1. Introduction
2. Data Collection and Analysis
2.1 Ocean Buoy Data from the Korea Meteorological Administration
2.2 ECMWF Reanalysis Data
3. Design of ANN Models and Machine Learning
3.1 Data Preprocessing
3.2 Artificial Neural Network Models
3.3 Model Training and Validation
3.4 Hyperparameters and Hyperparameter Optimization
4. Results
4.1 Hyperparameter Optimization
4.2 Significant Wave Height
4.3 Peak Wave Period
4.4 Wave Direction
5. Conclusions
(1) The estimation results of all the optimized ANN models showed a lower Test MAE than the ocean wave data of ECMWF ERA5, which confirmed that the optimized ANN models were better. Next, this study compared the Test MAE of five optimized ANN models for each of the ocean wave parameters and suggested the best ANN model for each parameter. Accordingly, Bi-GRUN, GRUN, and FNN were considered to be the ANN models most suitable for filling in missing data for significant wave height, peak wave period, and wave direction.
(2) The increased Test MAE of the optimized ANN models for a higher sea state code suggests a drop in performance in filling in missing data for significant wave height. This study conjectured that it may be due to the issue of imbalanced data caused by the difference in the number of samples depending on the sea state code of the ocean wave data applied in the training and validation process. Future research may apply data sampling and data augmentation techniques to improve performance. As the eye of Typhoon Chaba in 2016 passed directly over the Geomundo ocean buoy, wind data were missing at the Geomundo ocean buoy, and the significant wave height in the ANN model, estimated with the sharply reduced wind speed in ECMWF ERA5, may have been underestimated. The results of the peak wave period estimated by the ANN model optimized for a peak wave period wave of greater than 10 s showed increased errors, confirming a trend of decreased accuracy. These ocean waves were generated and transferred by high-speed winds from spatially distant waters. Therefore, developing an ANN model based on wind data from waters, considering a typhoon’s track, is expected to improve the accuracy of long-term ocean wave estimation.
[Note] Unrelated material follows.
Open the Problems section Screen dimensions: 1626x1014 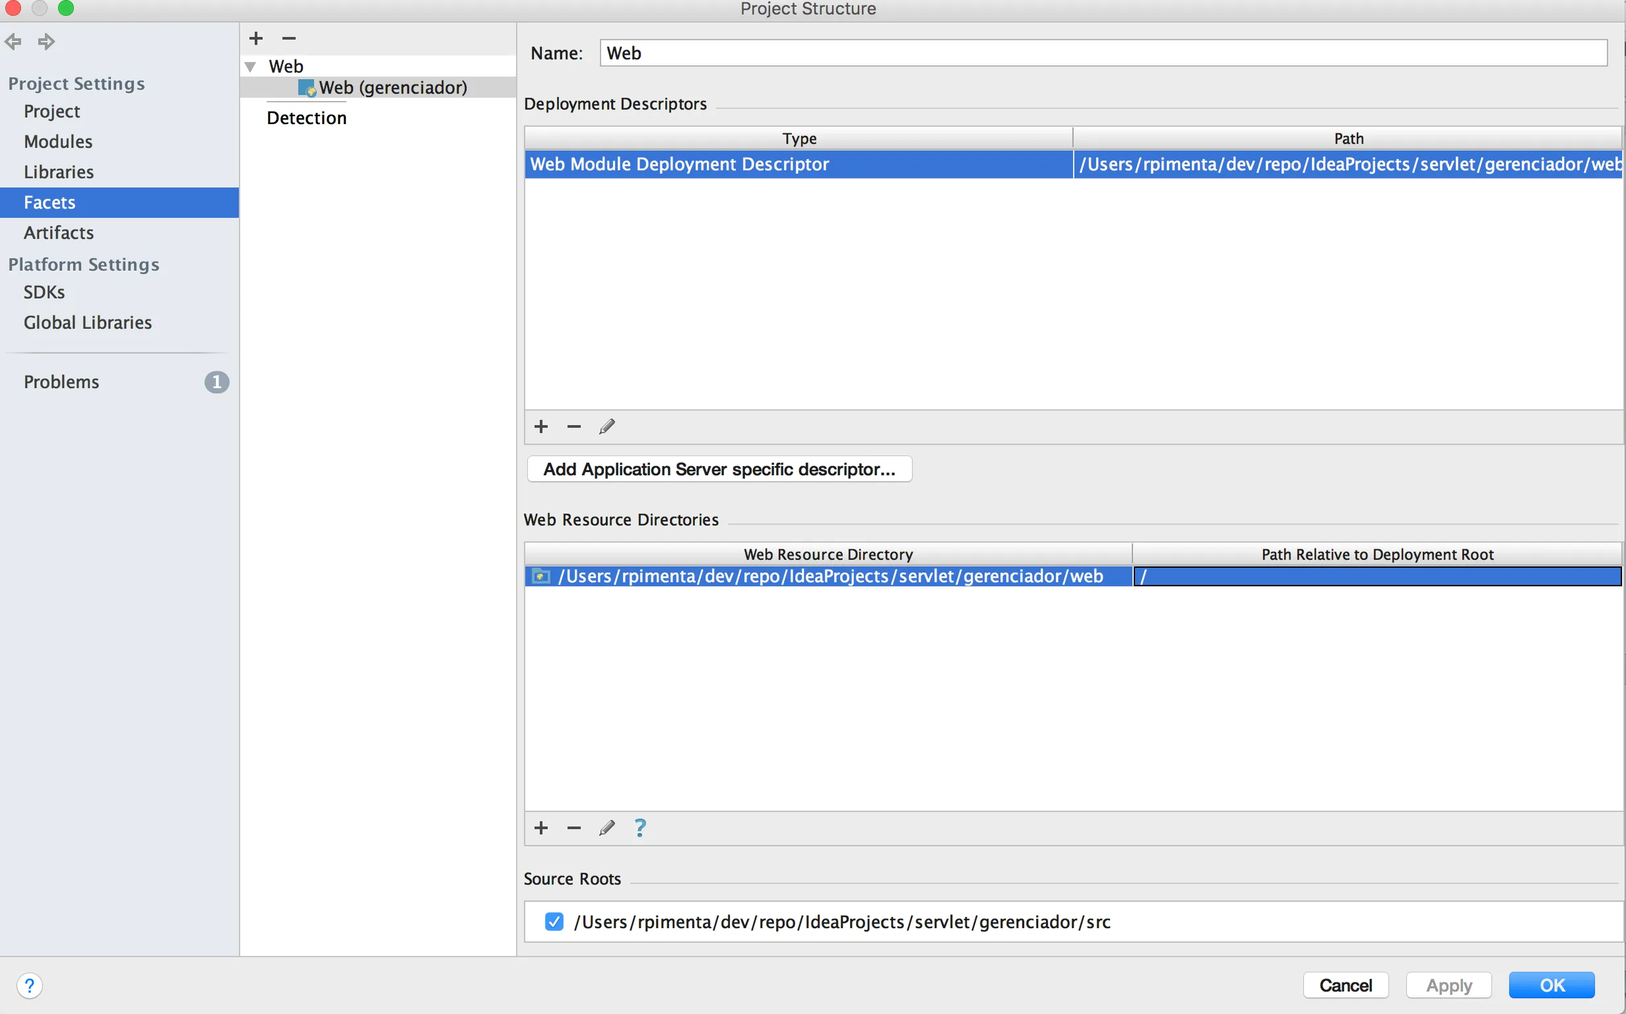[62, 382]
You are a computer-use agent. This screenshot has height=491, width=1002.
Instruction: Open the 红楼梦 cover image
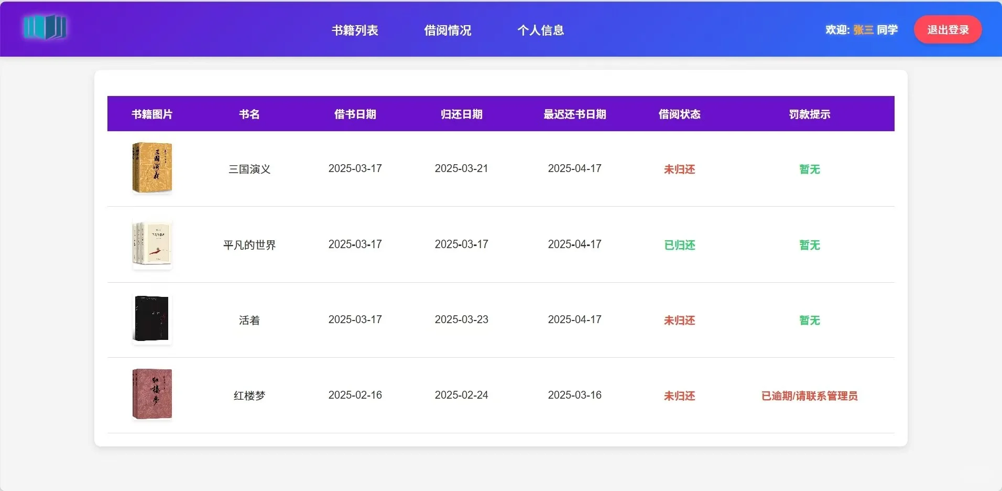pyautogui.click(x=152, y=394)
(3) This study suggested ANN models for filling in missing ocean wave data, and trained, validated, and tested the models based on the measurement results of the Geomundo ocean buoy installed in the waters around Korea. This study employed the measurement results of a single ocean buoy to evaluate the performance of the ANN models optimized for each of the ocean wave parameters. Nonetheless, the study’s finding, that the optimized ANN models were more accurate than the data of ECMWF ERA5, widely applied as reliable ocean wave data worldwide, suggests that AI models are expected to fill in the missing ocean wave data of an ocean buoy.